Input data:

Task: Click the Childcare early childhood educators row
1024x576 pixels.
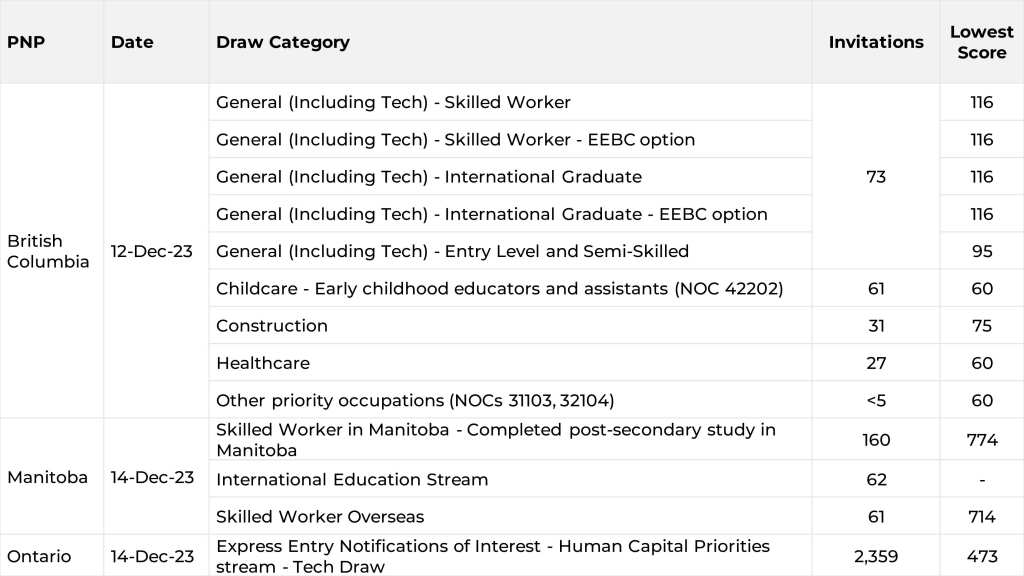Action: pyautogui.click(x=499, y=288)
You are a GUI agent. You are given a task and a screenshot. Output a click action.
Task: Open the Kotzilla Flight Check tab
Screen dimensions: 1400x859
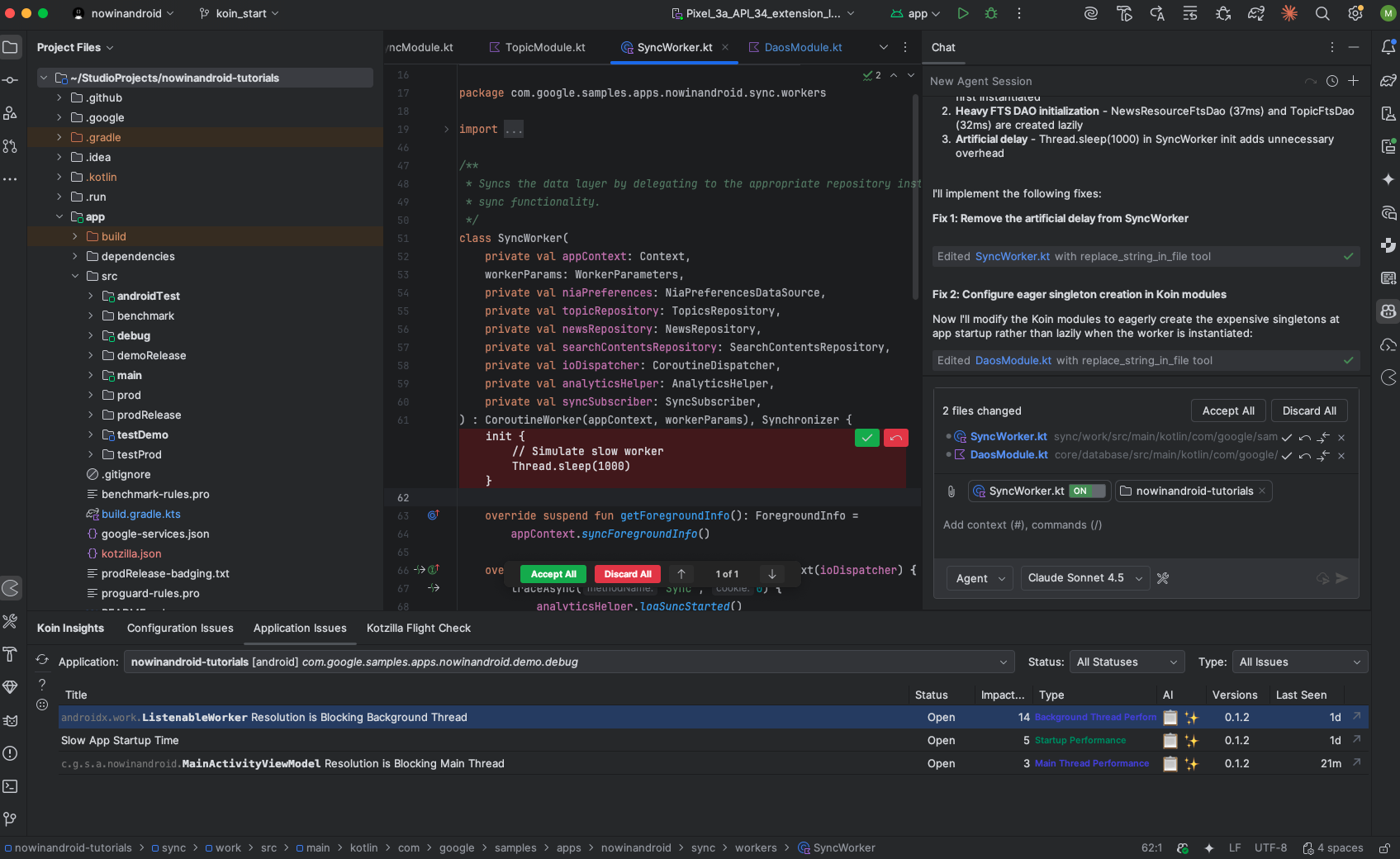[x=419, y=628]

Exercise objective: Output nothing except an exact copy of the records above, with the images left out.

Answer to this problem:
Task: Click the Childcare early childhood educators row
1024x576 pixels.
Action: pyautogui.click(x=499, y=288)
You are a GUI agent. You are given a task and a screenshot. Output a click action.
Task: Open the Kotzilla Flight Check tab
Screen dimensions: 1400x859
[x=419, y=628]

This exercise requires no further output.